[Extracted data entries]

________________________

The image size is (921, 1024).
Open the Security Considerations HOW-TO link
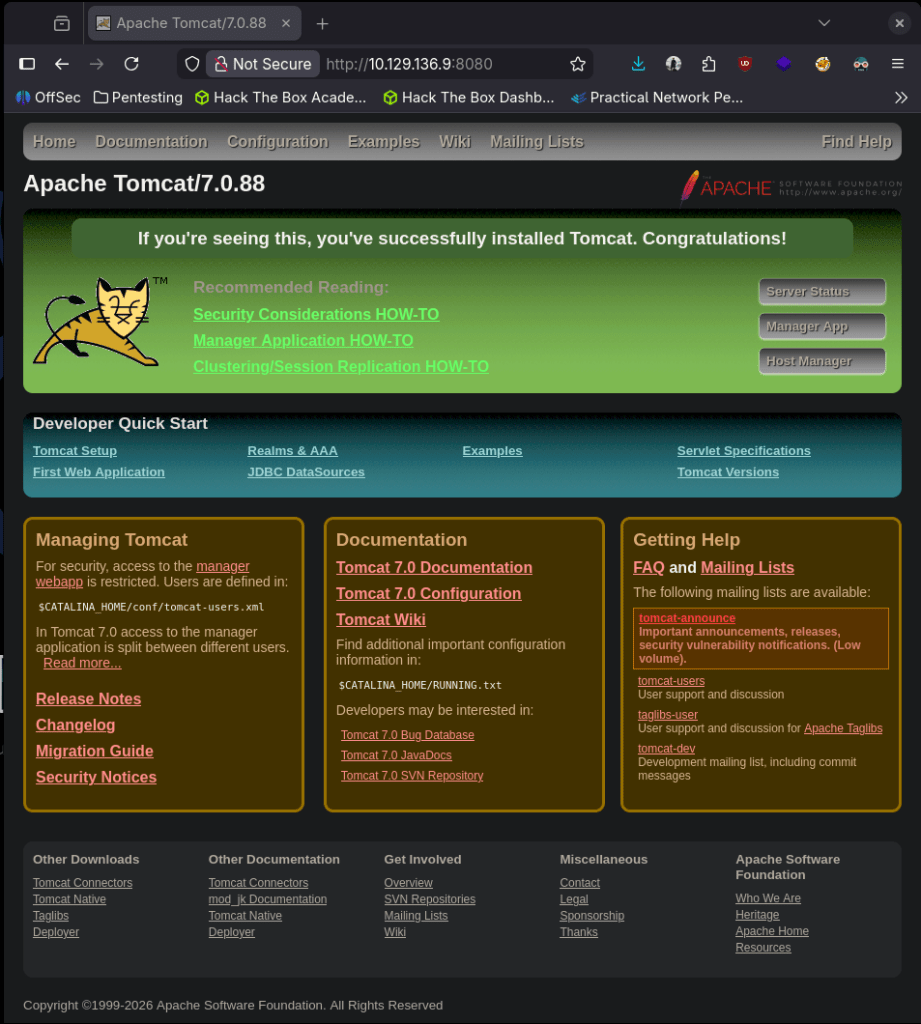(x=316, y=314)
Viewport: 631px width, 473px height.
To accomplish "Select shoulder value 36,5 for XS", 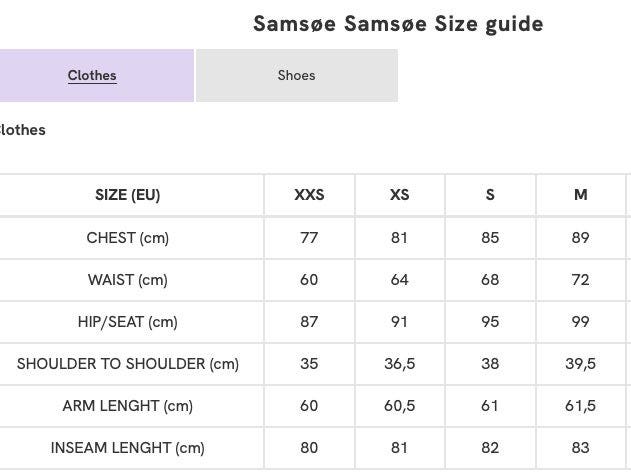I will (400, 364).
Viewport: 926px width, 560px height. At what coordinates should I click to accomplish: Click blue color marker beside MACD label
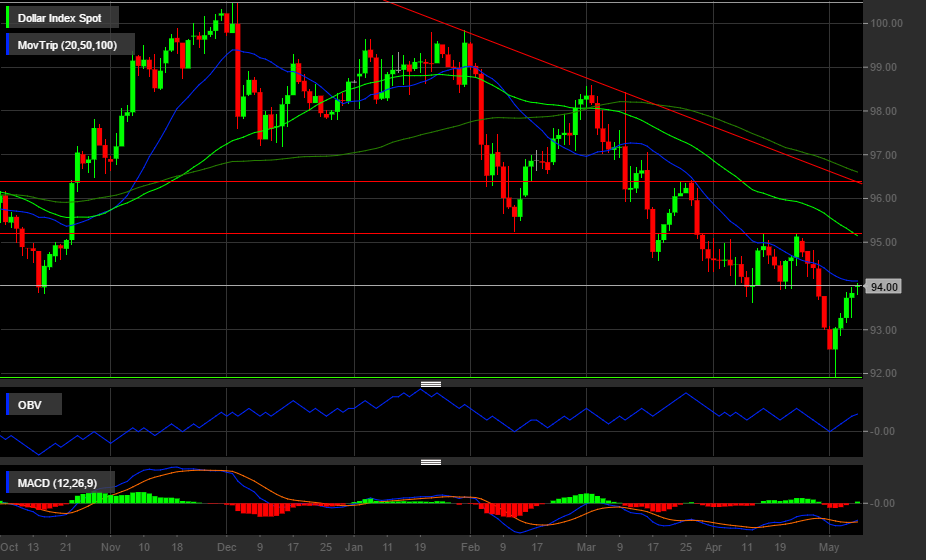click(9, 483)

________________________

[Problem requirements]: From the line that contains "Viewport: 926px width, 560px" down to the last line of the entries above, copy every line exactly and leave out the pictures.

[Exercise solution]:
Viewport: 926px width, 560px height. At what coordinates should I click to accomplish: Click blue color marker beside MACD label
click(9, 483)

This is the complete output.